Los enemigos de Clarín sabían bien lo que le preocupaban las pesetas. "Clarindustrial" se titula un artículo en el que la Revista Nueva, donde el 98 veló sus primeras armas, arremete contra el crítico asturiano: "¿Fundar un periódico y no enviarle a Clarín siquiera ocho duros al mes? ¡Qué locura!" Viejo y chocho, añoden, sigue pregonando su mercancía: "¿No toman ustedes paliques? Los hay de muchos precios". La gente nueva le teme y finge despreciarle: "Perdone usted: aquí no se admiten mercancías averiadas".
No, no era el tiempo de Clarín mejor que el nuestro. Las páginas de los periódicos de entonces no prestaban más atención a los libros que los nutridos suplementos de hoy, y quien lo dude que rebusque en las hemerotecas. Y no había tantas, tan hermosas ni tan nutridas librerías como hay ahora (la próxima vez que nos encontremos en Bruselas llevaré a mi locuaz presentador televisivo favorito a Tropismes, en las decimonónicas galerías cercanas a la Grand Place: otra sucursal del paraíso).
"Ya no hay crítica", afirmaban los escritores en la época de Clarín, según señala él mismo en el prólogo a su libro Palique, de 1894.
Entonces como ahora, en opinión de poetas y novelistas, sólo había dos clases de críticos: los malos y los que los elogian. Y los segundos, claro, siempre resultan para su desaforada vanidad (lo único en lo que coinciden los grandes y los pequeños escritores) demasiado escasos.
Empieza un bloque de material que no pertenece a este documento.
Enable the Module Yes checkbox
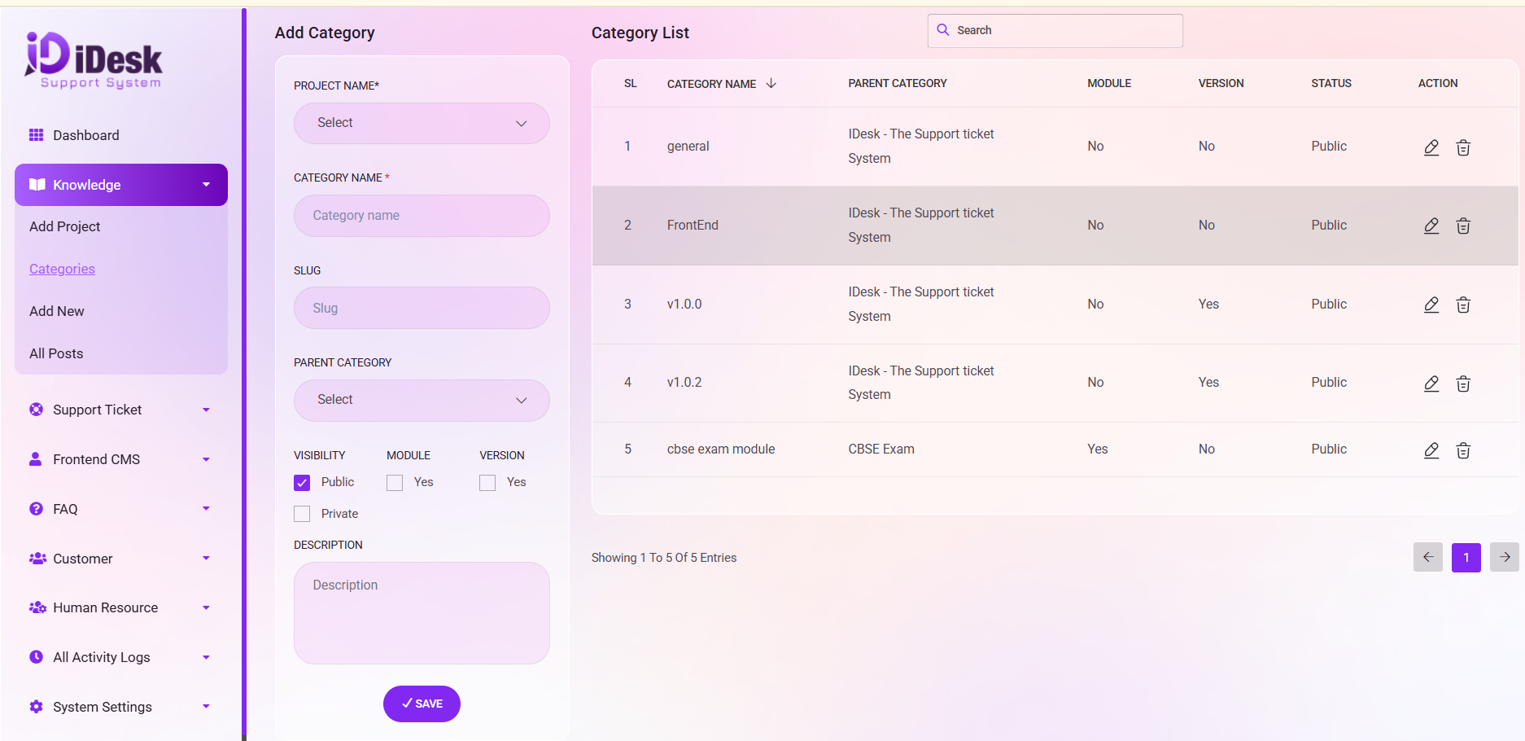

Tan escasos, en su tiempo y en el nuestro, como los críticos capaces de enfrentarse a la actualidad literaria con el coraje, el talento y la gracia de Leopoldo Alas, cuyas feroces páginas volanderas sobre tantas obras con razón olvidadas siguen igual de vivas, de actuales y de divertidas como cuando fueron escritas.